_Extract_:
ISIS was briefly in control of a part of East Aleppo but was driven out by the other opposition groups in the summer of 2014.


Life in East Aleppo

Life is very difficult in both parts of the city as the war between the regime and the rebel forces is waged in their midst, but it is opposition-controlled East Aleppo that bears the brunt of the conflict. There electricity supplies are regularly cut, household fuel supplies are scarce, and healthcare facilities shattered. But worst of all is the continuing onslaught by regime forces against the civilian population. Regime snipers regularly fire on people going about their business, and civilian areas are targeted by artillery fire and bombing raids.


The River of Death

The sort of regime-directed terrorism that Aleppo civilians are subject to was dramatically revealed in January 2013, when the receding waters of the Queiq  River washed up over 100 dead bodies.  The victims were male, mostly between the ages of 20 and 40, but included a 14-year-old boy and an elderly man. All of them had been executed - shot in the head at close range with their hands and feet tied. Relatives  subsequently identified many of the  bodies as family members  who had gone missing while making journeys through regime checkpoints.

_Activity A_:
Answer each of these questions from the passage on Aleppo, one per line:
(i) When was ISIS driven out of East Aleppo, and by whom?
(ii) What did the receding waters of the Queiq River wash up in January 2013?
(iii) How had the victims found in the river been killed?
_Activity B_:
Extend the passage on Aleppo, continuing from its final sentence.
The lines after the passage on Aleppo have no part in this work.

_Data_:
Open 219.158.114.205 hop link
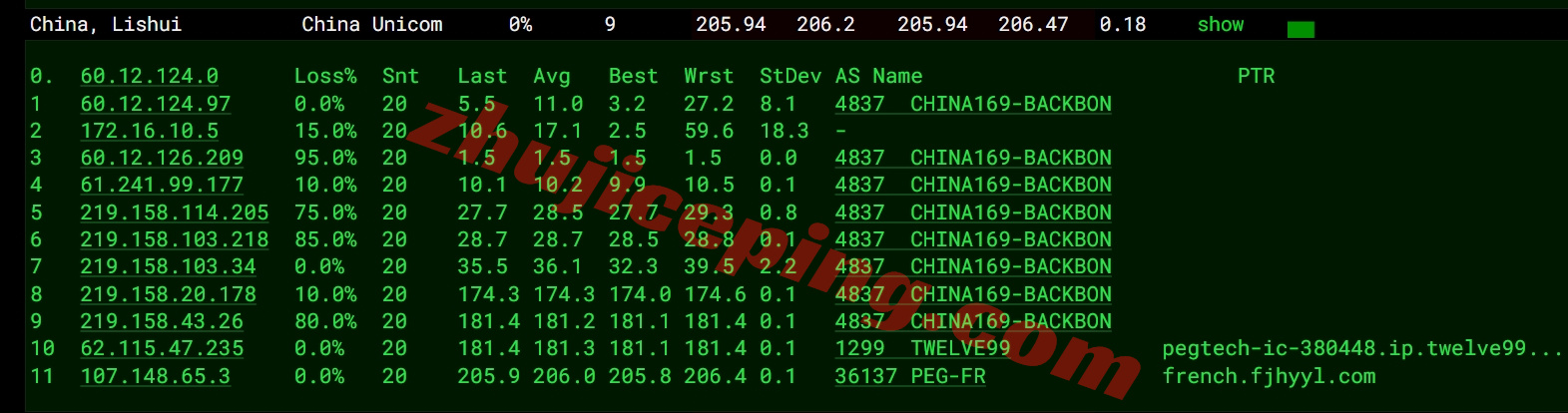The height and width of the screenshot is (413, 1568). (175, 212)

_Result A_:
(i) In the summer of 2014, by the other opposition groups.
(ii) Over 100 dead bodies.
(iii) They had been shot in the head at close range with their hands and feet tied.

_Result B_:
Aleppo's "River of Death"

Living under the Barrel Bomb

The most devastating weapon that the regime uses against the people of East Aleppo is the barrel bomb - crude  weapons  made by packing old oil drums with high explosives and scrap metal. One of these was dropped into Al-Kalasa, a residential area of multi-storey apartments, causing 3 buildings to collapse and causing at least 15 deaths including 4 children:

In February 2014 the UN Security Council adopted resolution 2139 which demanded an end to the use of barrel bombs by the Syrian government. Human Rights Watch has documented what happened next:

Red dots mark barrel bombs dropped on Aleppo after the adoption of
UN security Council Resolution 2139

Coping with adversity

The people of Aleppo, however, are both resilient and resourceful. In order to avoid the creation of bread queues, which were frequently targeted by regime aircraft, local bakeries work with neighbourhood councils to run a bread delivery service.  And volunteers have formed a civil defence force that provides rapid responses to regime bombing raids - the “White Helmets”.

Aleppo citizens string sheets across the road to obscure the line of fire for regime snipers

Portrait of A Syrian Revolutionary: Abu Mariam

 “The rebels’ mistakes are heaven when compared to the regime”Abu Mariam
One of the leading figures of the civil opposition movement in Aleppo was Wael Ibrahim, known as Abu Mariam. A former lorry driver, he has been described as “one of the most important secular activists in Aleppo”. (He and his younger brother Aboude – a youthful revolutionary singer –were featured in the Channel 4 documentary Children in the Frontline.)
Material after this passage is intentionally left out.